Luke Newton

Posted: December 9th, 2020 | Author: | Filed under: interviews | Tags: , | No Comments »

A l’occasion de sa deuxième exposition solo à la Galerie David Pluskwa, rencontre avec Luke Newton, jeune plasticien qui puise dans le quotidien pour créer des œuvres (d)étonnantes.

Small Dynamite 2/9

Parmi les pièces présentées dans l’exposition, on remarque immédiatement les crânes aux couleurs vives, qui s’inscrivent dans une longue tradition de l’Histoire de l’art : les vanités. Ce sont en général des peintures ou des sculptures représentant la mort avec un crâne humain et pouvant mettre en scène diverses activités. C’est assez frappant avec la série des Skulls réalisés à partir de collages sur carton.
J’ai développé cette série pendant le premier confinement. Le choix des couleurs donne une identité propre à chaque assemblage.
A vrai dire, je n’ai pas cherché à faire écho aux vanités au sens propre du terme : la série n’est pas une réflexion sur le caractère éphémère de la vie ou encore la Mort envisagée comme finalité inéluctable. J’ai plutôt utilisé le crâne comme symbole de l’humanité en me posant cette question : “Qu’est-ce qui caractérise l’humain ?” C’est la capacité à créer, produire, et… consommer ! Notre consommation quotidienne permet de nous identifier, on laisse une empreinte en quelque sorte. Il y a cette fameuse phrase en anglais “You are what you eat” : on est ce qu’on mange.
━━━━━━
## Consigne A
Repérez chaque ligne des enregistrements où figure le mot « image », puis recopiez-la.

Enregistrements de repérage de mots et d'éléments:
━━━━━━
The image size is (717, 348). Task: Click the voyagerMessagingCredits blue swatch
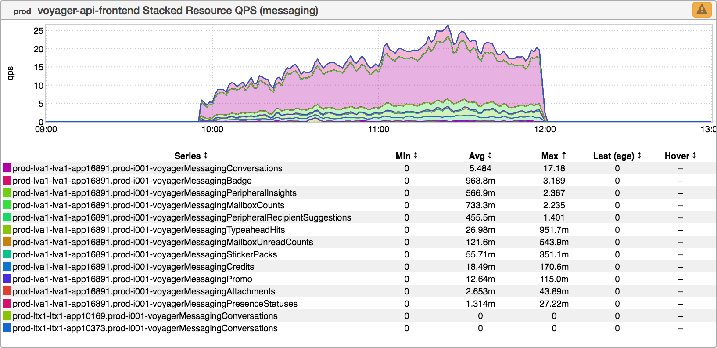point(7,267)
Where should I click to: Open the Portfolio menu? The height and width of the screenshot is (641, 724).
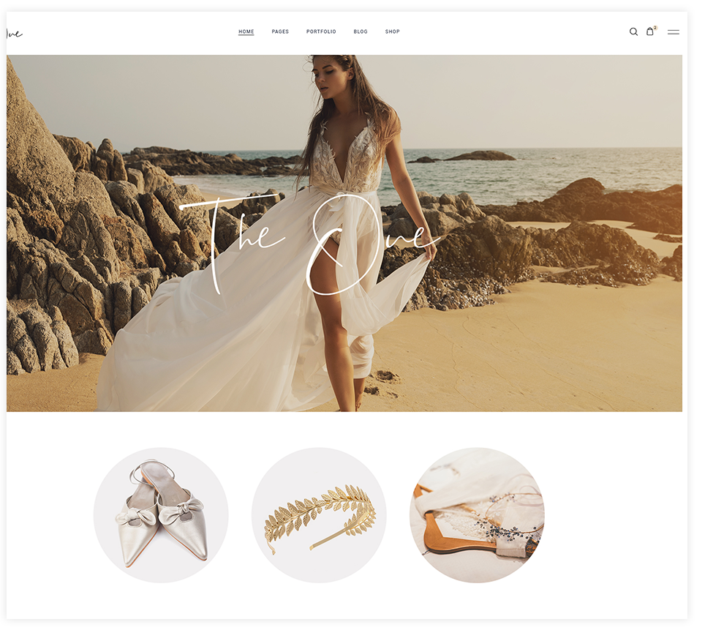click(321, 31)
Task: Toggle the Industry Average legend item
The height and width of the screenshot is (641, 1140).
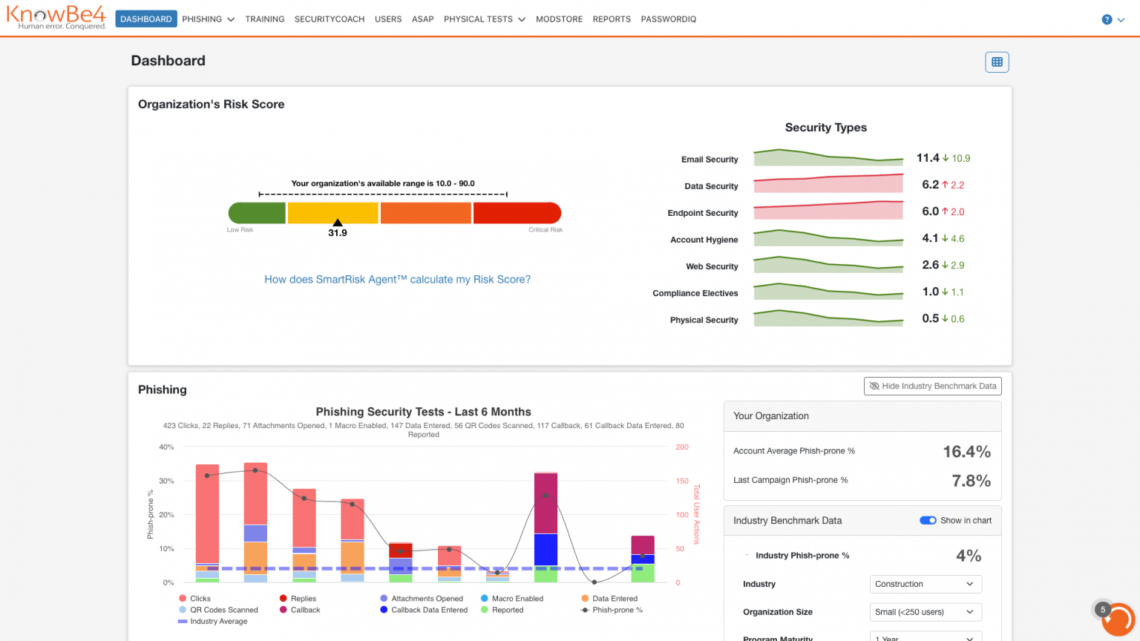Action: click(x=213, y=621)
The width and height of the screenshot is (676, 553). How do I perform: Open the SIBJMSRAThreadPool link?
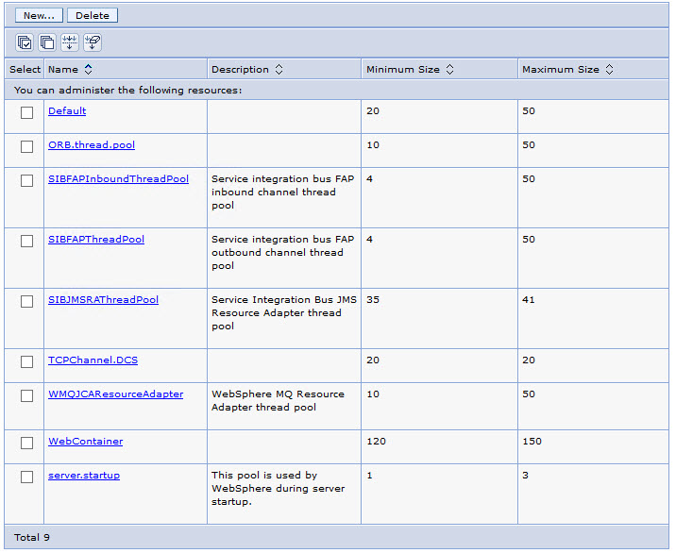104,299
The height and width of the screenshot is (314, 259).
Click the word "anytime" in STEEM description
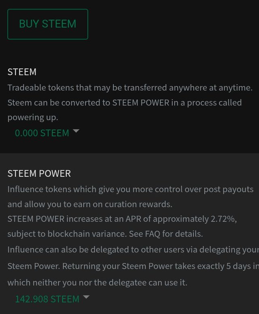point(234,88)
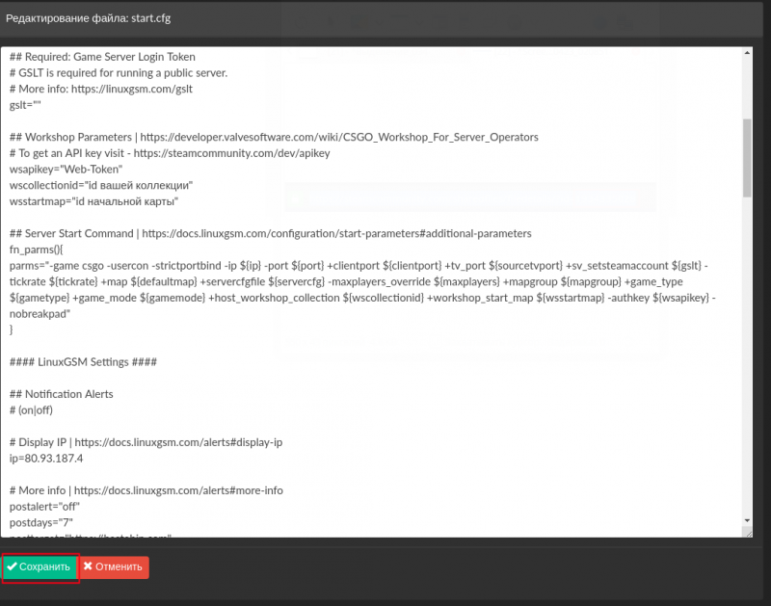Click the editor's vertical scrollbar thumb
The image size is (771, 606).
(748, 158)
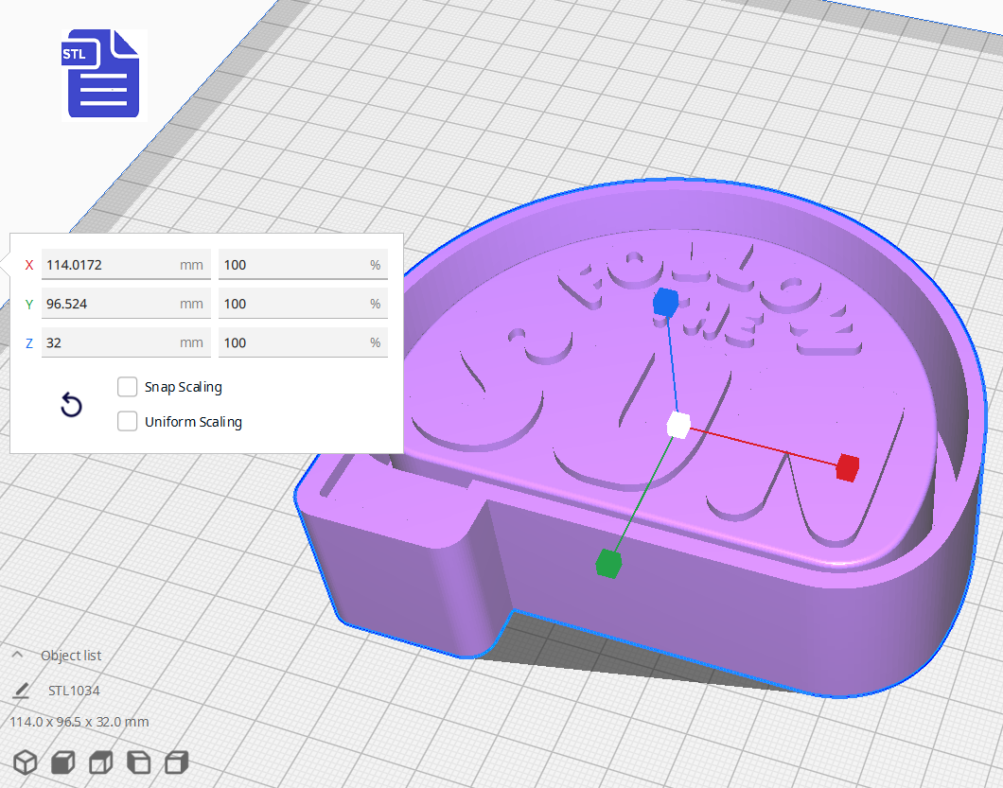Select the isometric view cube icon
The image size is (1003, 788).
pyautogui.click(x=26, y=762)
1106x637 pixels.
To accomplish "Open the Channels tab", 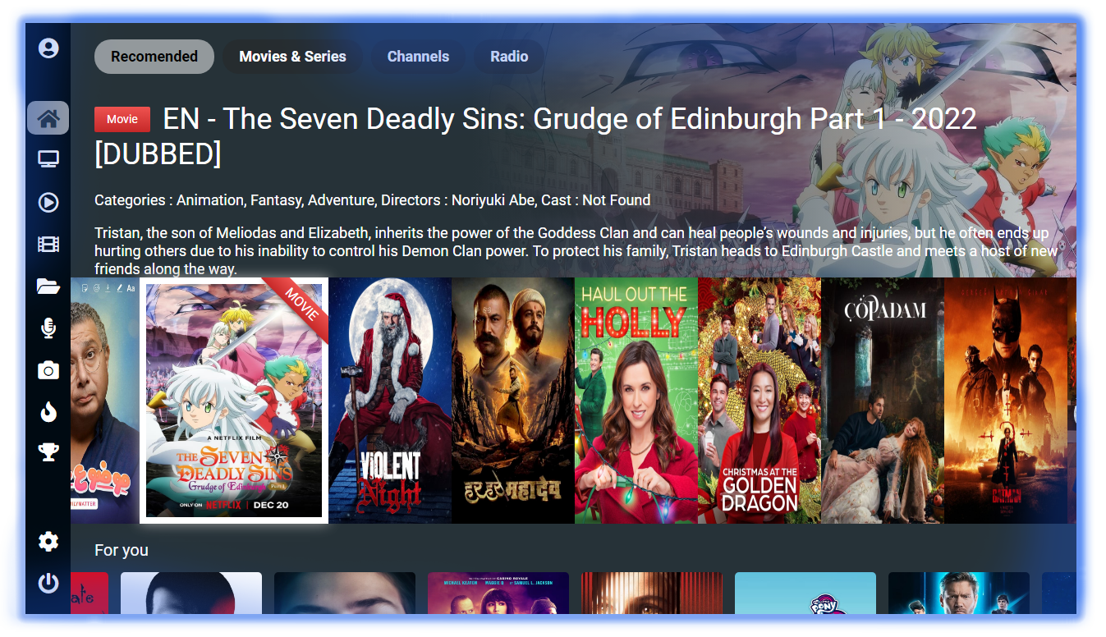I will (x=418, y=57).

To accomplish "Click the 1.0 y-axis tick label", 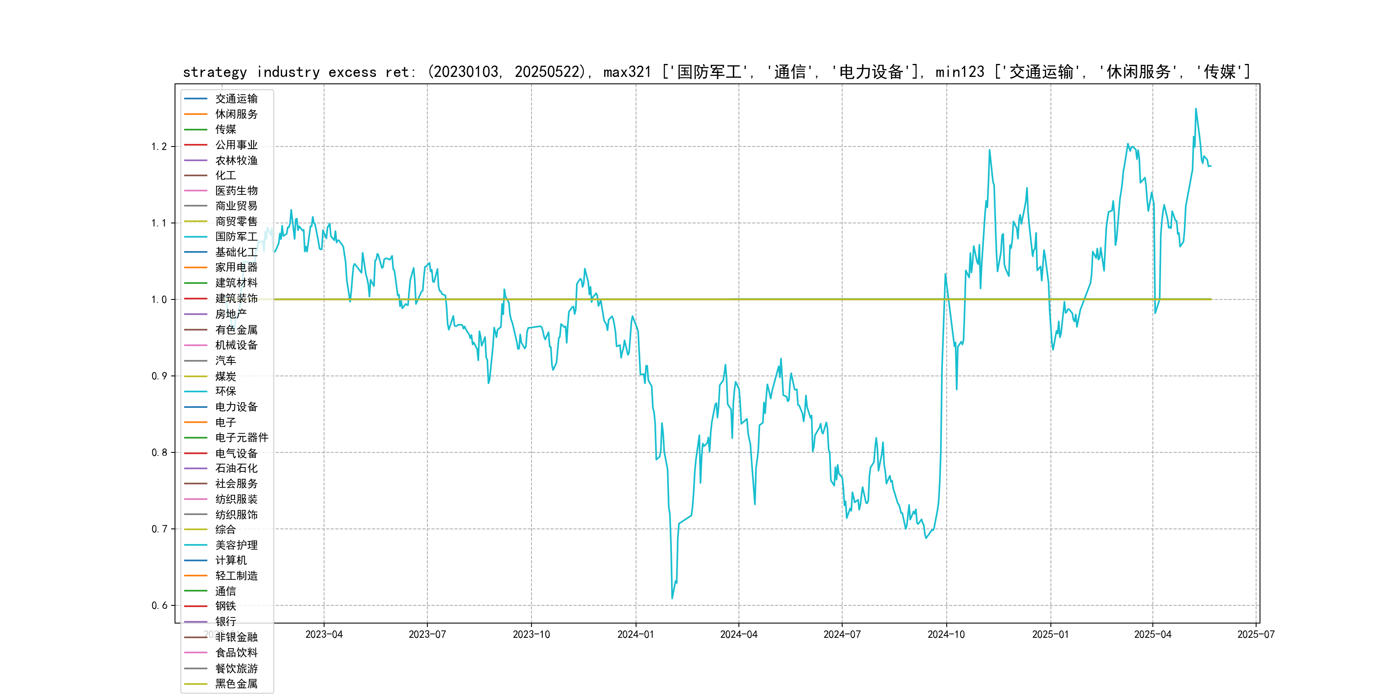I will (x=159, y=299).
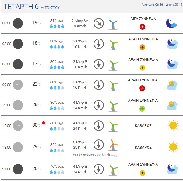Click the wind gust icon beside 55 km/h

pos(114,155)
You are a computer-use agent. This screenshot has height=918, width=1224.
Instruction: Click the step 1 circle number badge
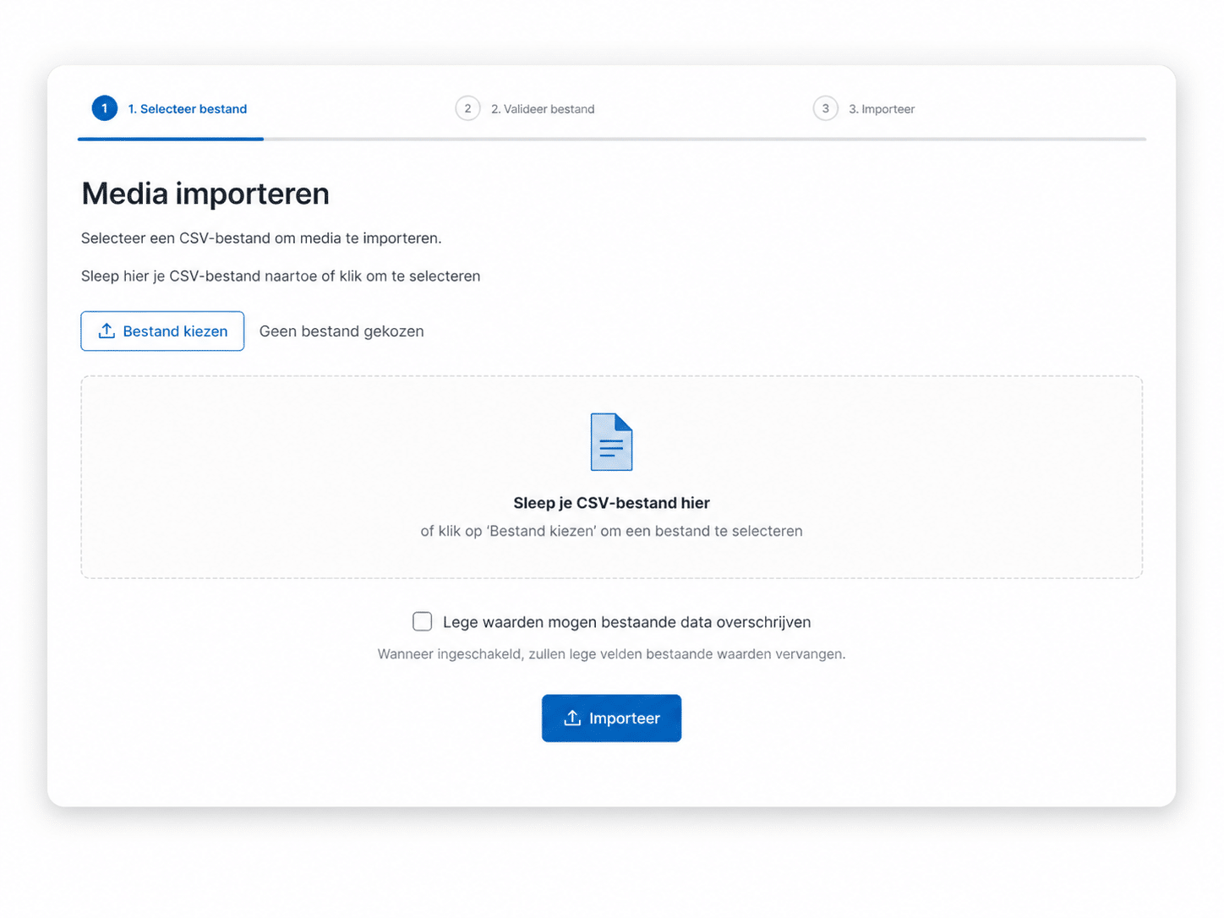click(105, 108)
━━━━━━
## Consigne B
Dans l'entretien avec Luke Newton, recopiez le passage qui débute aux mots « Parmi les pièces » et se termine après « collages sur carton. ».

## Corrigé détaillé A
The image size is (717, 348). Task: Click the voyagerMessagingCredits blue swatch
The image size is (771, 606).
The image size is (1003, 788).

## Corrigé détaillé B
Parmi les pièces présentées dans l’exposition, on remarque immédiatement les crânes aux couleurs vives, qui s’inscrivent dans une longue tradition de l’Histoire de l’art : les vanités. Ce sont en général des peintures ou des sculptures représentant la mort avec un crâne humain et pouvant mettre en scène diverses activités. C’est assez frappant avec la série des Skulls réalisés à partir de collages sur carton.